7. The Singular Value Decomposition(SVD)
7.1 Singular values and Singular vectors
The SVD separates any matrix into simple pieces.
A is any m by n matrix, square or rectangular, Its rank is r.
Choices from the SVD
\(u_i\)— the left singular vectors (unit eigenvectors of \(AA^T\))
\(v_i\)— the right singular vectors (unit eigenvectors of \(A^TA\))
\(\sigma_i\)— singular values (square roots of the equal eigenvalues of \(AA^T\) and \(A^TA\))

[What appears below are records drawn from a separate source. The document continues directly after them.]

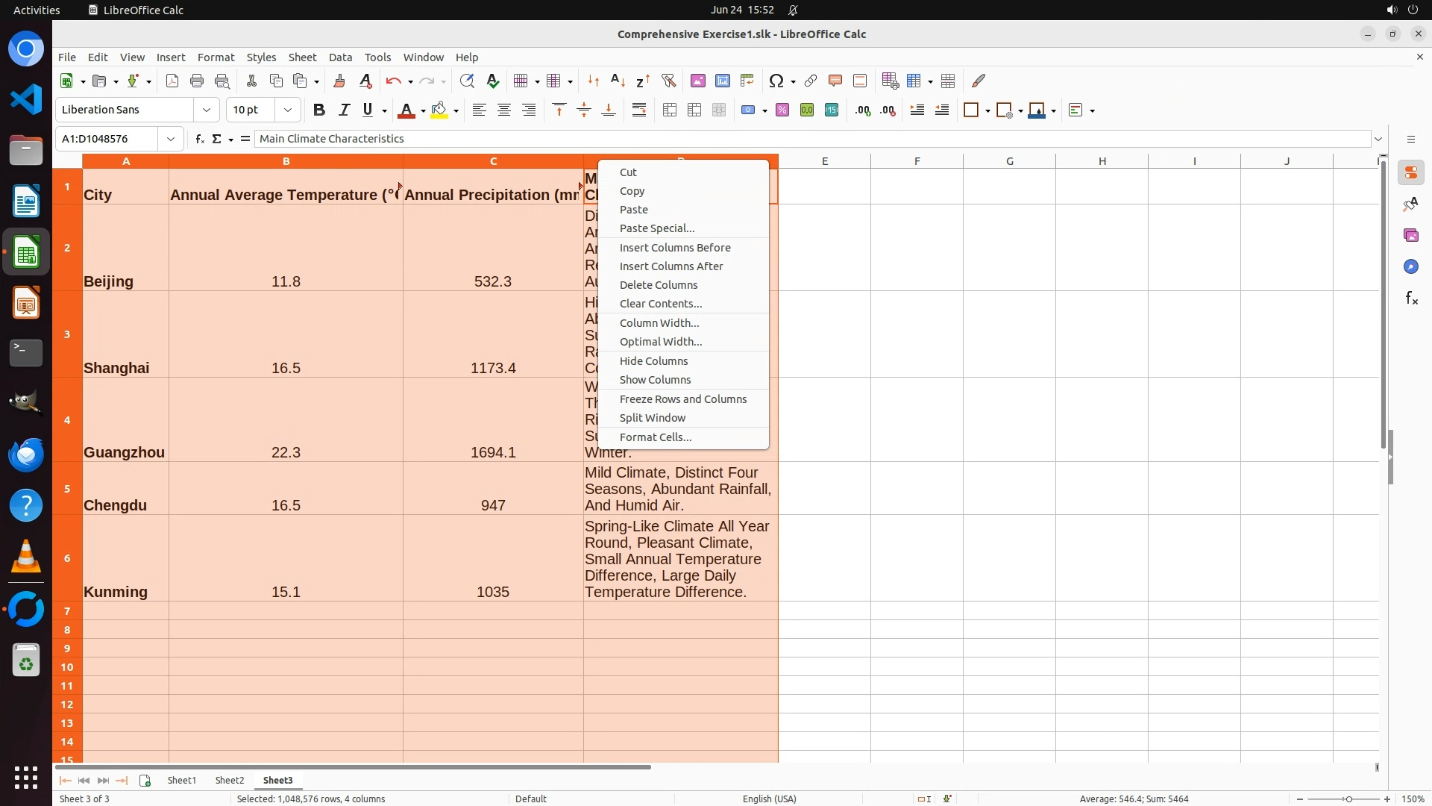1432x806 pixels.
Task: Click the Print toolbar icon
Action: click(197, 81)
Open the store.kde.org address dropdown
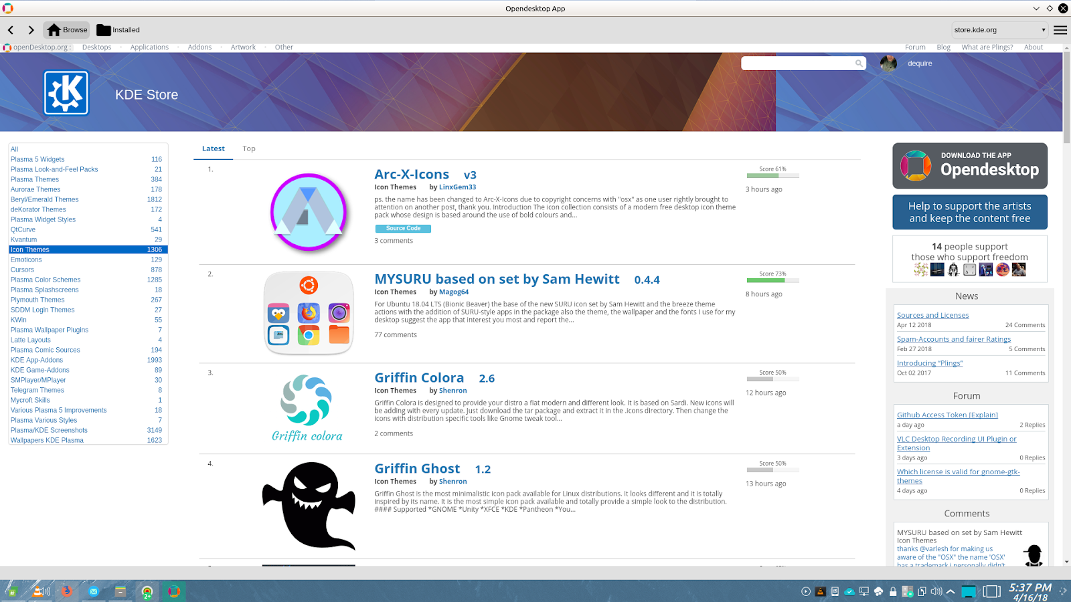The image size is (1071, 602). [x=1043, y=29]
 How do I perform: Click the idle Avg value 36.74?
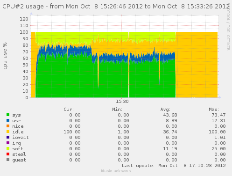coord(170,132)
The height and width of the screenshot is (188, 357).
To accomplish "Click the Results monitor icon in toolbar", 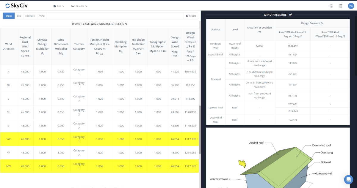I will 73,6.
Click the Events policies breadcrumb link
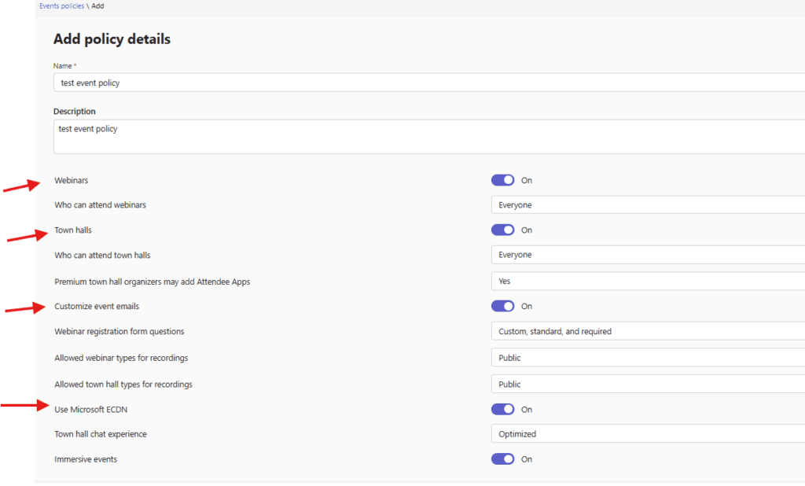Viewport: 805px width, 486px height. pyautogui.click(x=61, y=6)
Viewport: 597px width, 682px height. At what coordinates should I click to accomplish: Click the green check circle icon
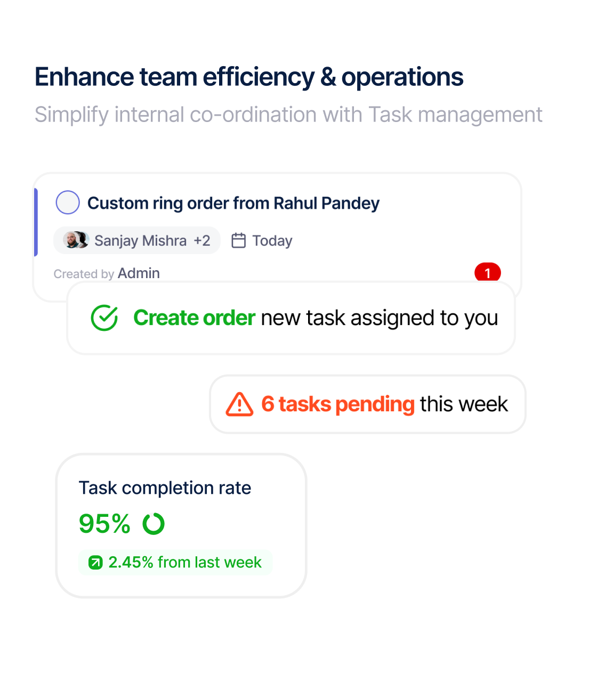(x=104, y=318)
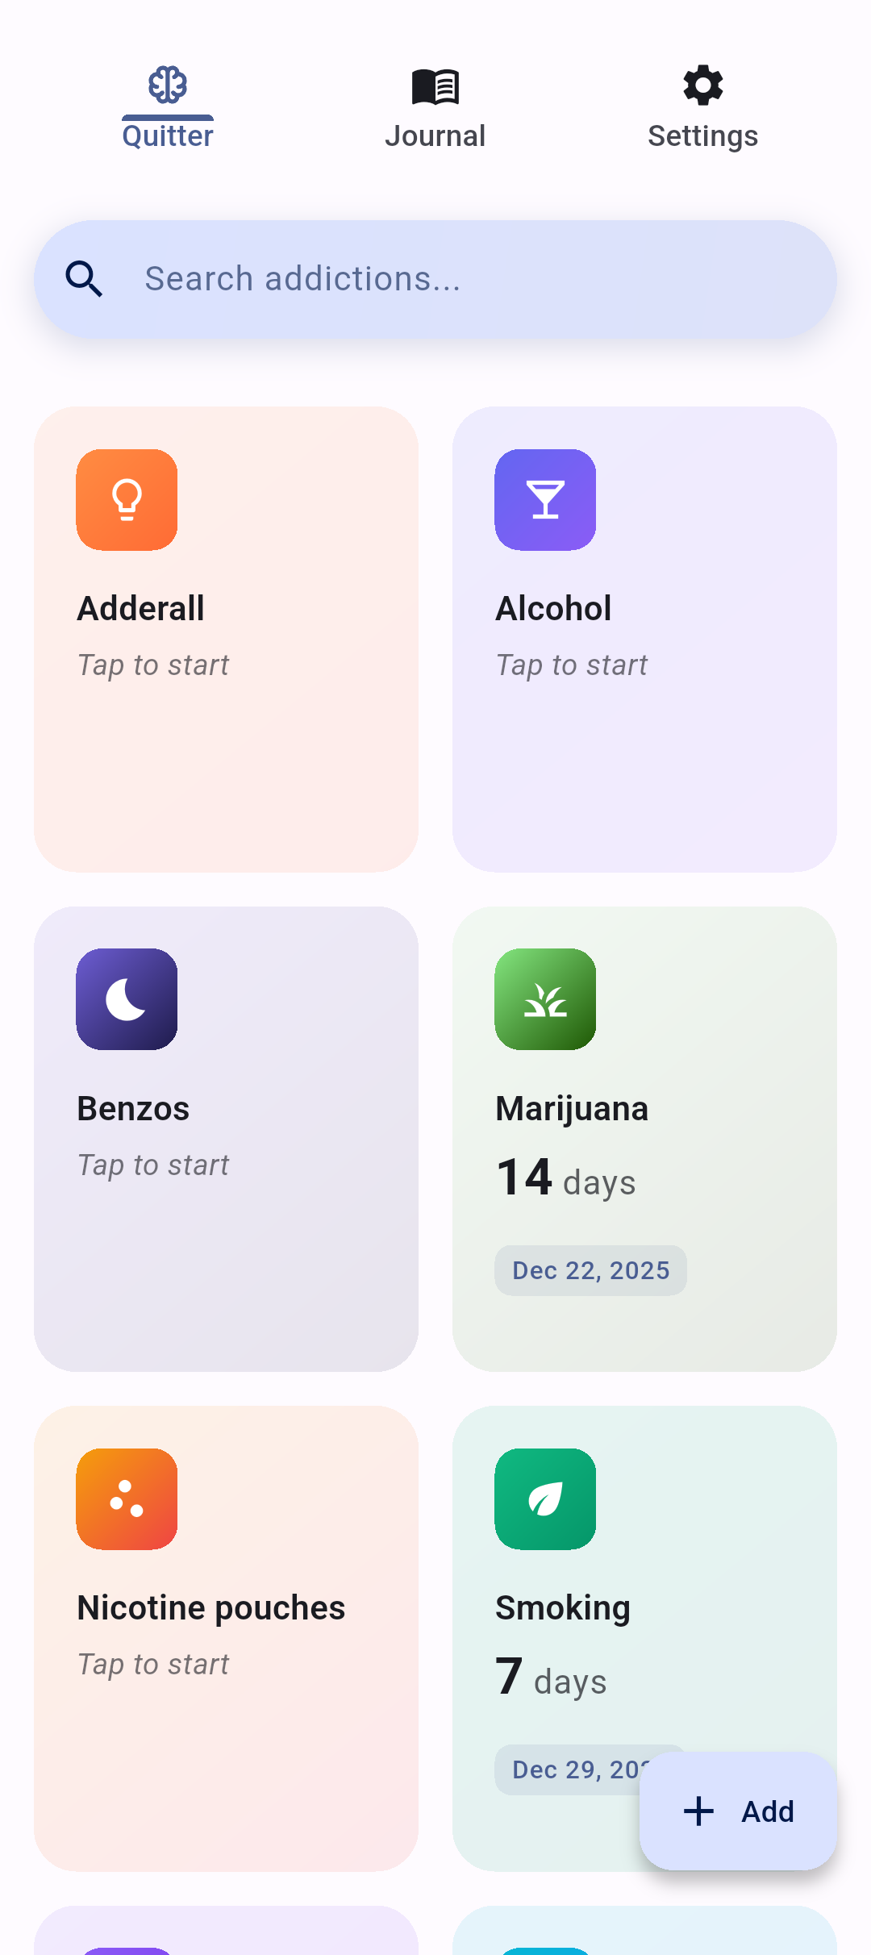Start tracking via Benzos card title
This screenshot has height=1955, width=871.
(x=133, y=1109)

The rank of A is equal to numbers of \(\sigma _i\)
example:
7.2 Bases and Matrices in the SVD
Keys:
-
The SVD produces orthonormal basis of \(u's\) and $ v's$ for the four fundamental subspaces.
- \(u_1,u_2,...,u_r\) is an orthonormal basis of the column space. (\(R^m\))
- \(u_{r+1},...,u_{m}\) is an orthonormal basis of the left nullspace. (\(R^m\))
- \(v_1,v_2,...,v_r\) is an orthonormal basis of the row space. (\(R^n\))
- \(v_{r+1},...,u_{n}\) is an orthonormal basis of the nullspace.(\(R^n\))
-
Using those basis, A can be diagonalized :
Reduced SVD: only with bases for the row space and column space.
\[A = U_r \Sigma_r V_r^T \\ U = \left [ \begin{matrix} u_1&\cdots&u_r\\ \end{matrix}\right] , \Sigma_r = \left [ \begin{matrix} \sigma_1&&\\&\ddots&\\&&\sigma_r \end{matrix}\right], V_r^T=\left [ \begin{matrix} v_1\\ \vdots \\ v_r \end{matrix}\right] \\ \Downarrow \\ A = \left [ \begin{matrix} u_1&\cdots&u_r\\ \end{matrix}\right] \left [ \begin{matrix} \sigma_1&&\\&\ddots&\\&&\sigma_r \end{matrix}\right] \left [ \begin{matrix} v_1\\ \vdots \\ v_r \end{matrix}\right] \\ = u_1\sigma_1v_{1}^T + u_2\sigma_2v_{2}^T + \cdots + u_r\sigma_rv_r^T \]Full SVD: include four subspaces.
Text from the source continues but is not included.